Zitierter Text:
Mossad schickte NS-Verbrecher Brunner Briefbomben
Öffentliche Fahndung nach dem in Syrien untergetauchten SS-Mann wurde im Juni 2017 eingestellt
Wien / Tel Aviv – Bis vor wenigen Monaten war er auf der Homepage des Innenministeriums unter der Rubrik „Austria’s Most Wanted Persons“zu finden. Im Juni 2017 stellte das Bundeskriminalamt die öffentliche Fahndung nach dem 1912 im Burgenland geborenen Alois Brunner ein, der unter der Naziherrschaft der wichtigste Mitarbeiter von Adolf Eichmann war. Gemeinsam organisierten die beiden SS-Männer die Deportation der Juden aus Berlin, Wien, Frankreich und Griechenland in NSVernichtungslager. Während Eichmann 1960 von israelischen Agenten aus Argentinien entführt, in Jerusalem vor Gericht gestellt und 1962 hingerichtet wurde, blieb Brunner zeit seines Lebens gerichtlich unbehelligt. Er lebte jahrzehntelang unter dem Schutz des Assad-Regimes in Syrien.

Bereitgestellte Daten:
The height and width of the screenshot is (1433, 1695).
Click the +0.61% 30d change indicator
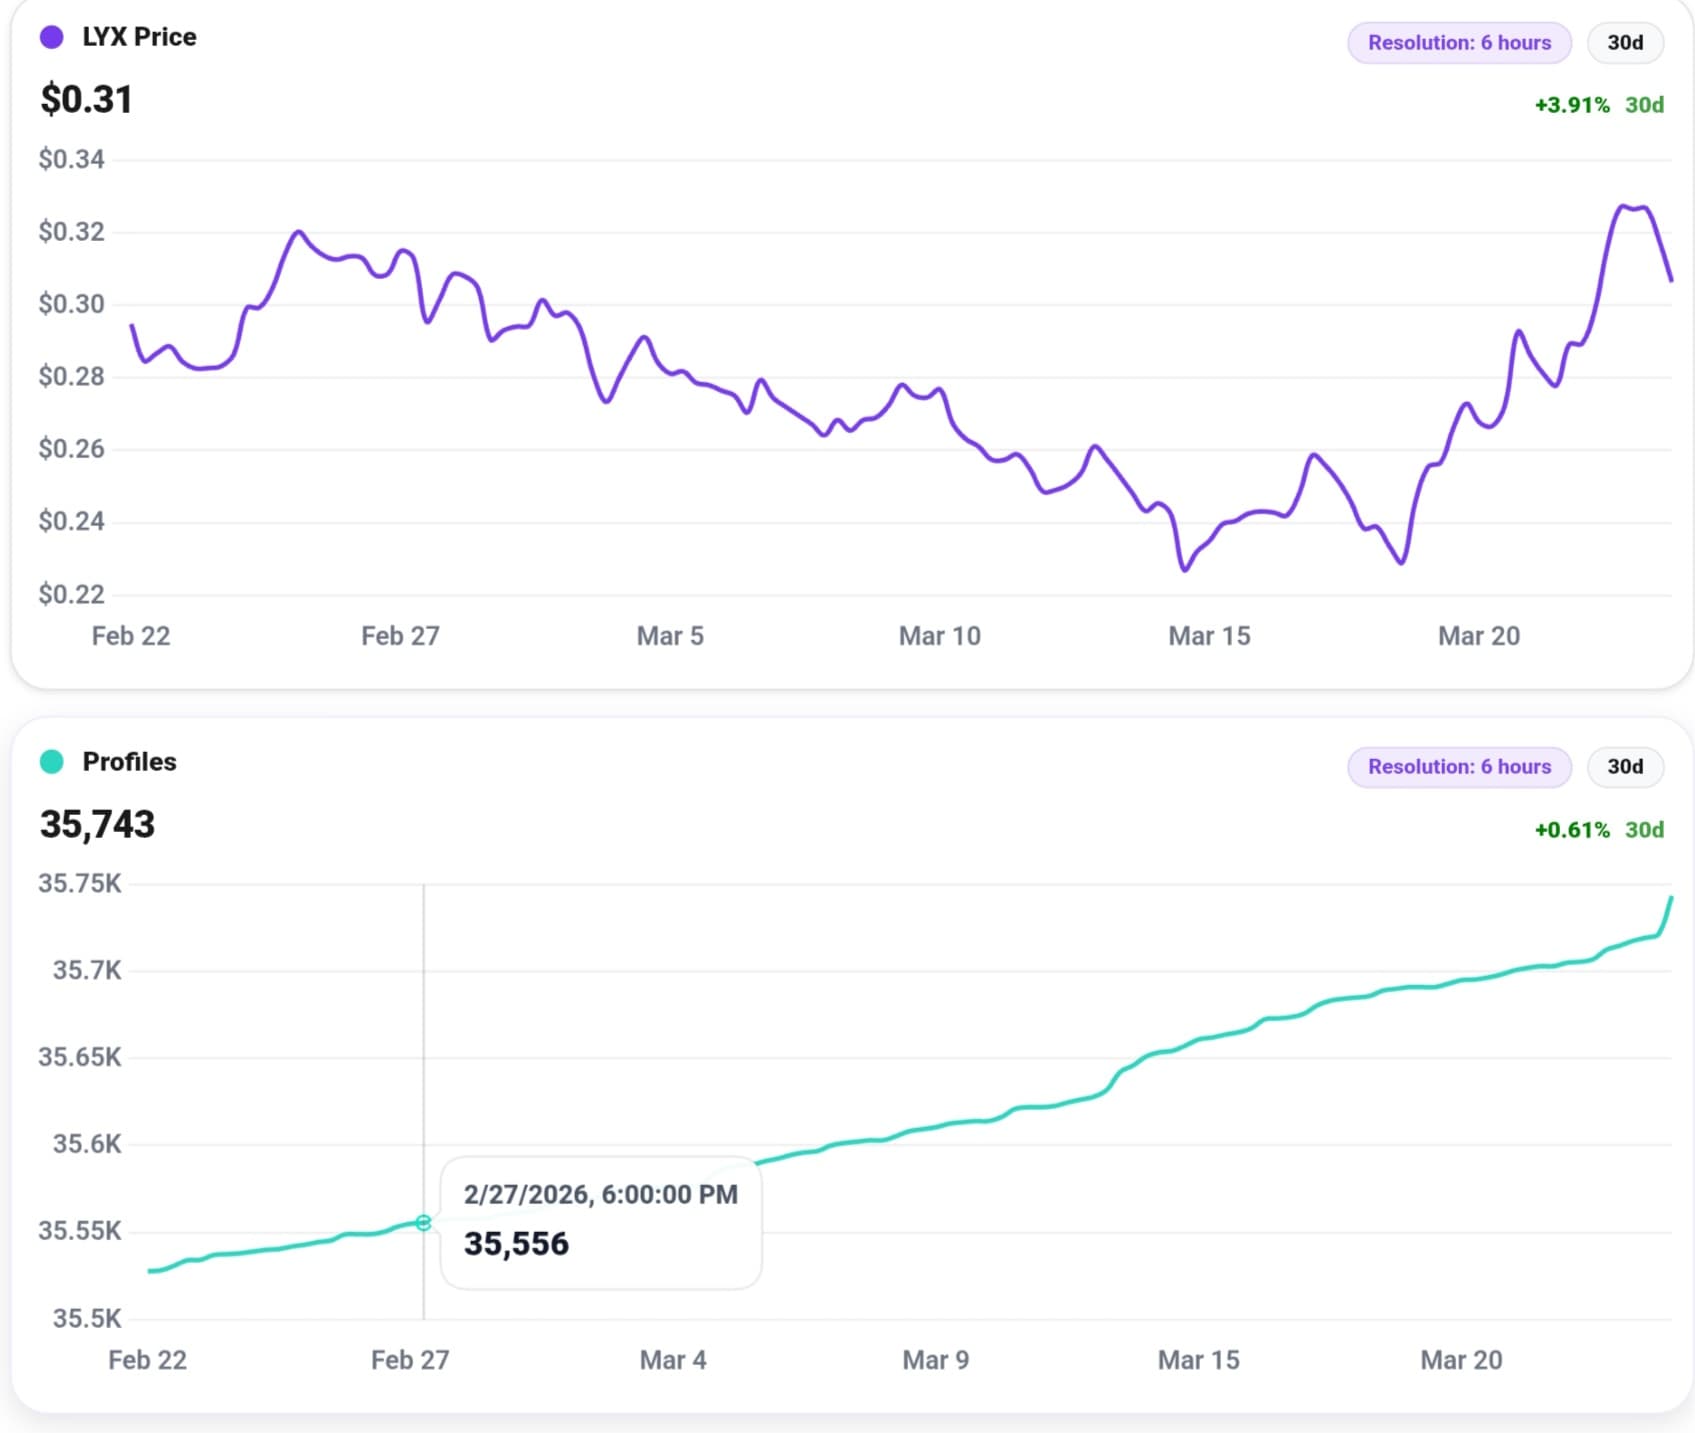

Ziele:
a. Nenne alle Orte, aus denen laut dem Artikel über Alois Brunner Juden in Vernichtungslager deportiert wurden.
b. Schreibe den Artikel über Alois Brunner nach seinem letzten Satz weiter.
Die Daten spielen hierfür keine Rolle.

Antworten:
a. Berlin, Wien, Frankreich, Griechenland

b.
In seinem am vergangenen Montag erschienenen Buch Der Schattenkrieg bestätigt der israelische Journalist Ronen Bergman, dass der Mossad dem NS-Kriegsverbrecher dicht auf den Fersen war und versuchte, ihn mittels Briefbomben zu töten. Demnach machte ihn ein Top-Agent des israelischen Geheimdienstes ausfindig, der in eine hohe Position in den syrischen Verteidigungsbehörden eingeschleust worden war. Nach den Recherchen Bergmans erteilte der damalige israelische Premierminister David Ben- Gurion „die Genehmigung für Brunners Beseitigung“. Dieser überlebte 1962 allerdings das Attentat, wobei er schwere Verletzungen im Gesicht erlitt und sein linkes Auge verlor.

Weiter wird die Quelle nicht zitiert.